El arco externo y la zona de mezcla (“mélange”) en la Serranía del Baudó; la cuenca intermedia en el Valle del Atrato-San Juan y su continuación en la llanura costera del Valle, Cauca y Nariño; y el arco interno, o arco magmático en la cadena de batolitos y rocas volcánicas que bordean el flanco oeste de la cordillera Occidental. La última representa, en éste modelo, la cuenca de transarco (“backarc-basin”), ahora intensamente plegada. La sedimentación de la cuenca intermedia cambió gradualmente de un ambiente profundo durante el Eoceno, a aguas más someras en el Oligoceno, condiciones litorales en el Mioceno y, finalmente, sedimentación fluvial y acumulaciones piroclásticas subaéreas.
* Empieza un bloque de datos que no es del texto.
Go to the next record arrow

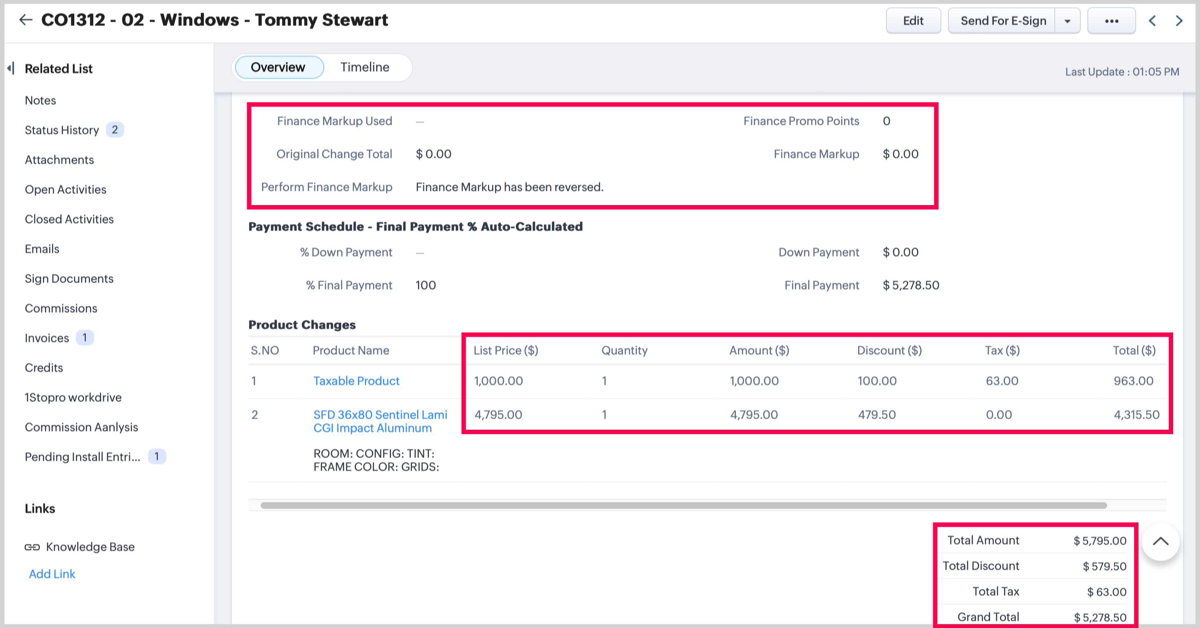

El levantamiento de la cuenca transarco es mucho más reciente y parece ser efecto de la presión ejercida por dos grandes bloques: el del arco de islas y el Andino, con el consecuente plegamiento intenso que caracteriza la cordillera Occidental.

Con el progreso de la subducción de la masa occidental (llamada por algunos Placa de Cocos) hacia el oriente, se produjo un avance del frente magmático en el mismo sentido, que causa hoy el vulcanismo de la cordillera Central.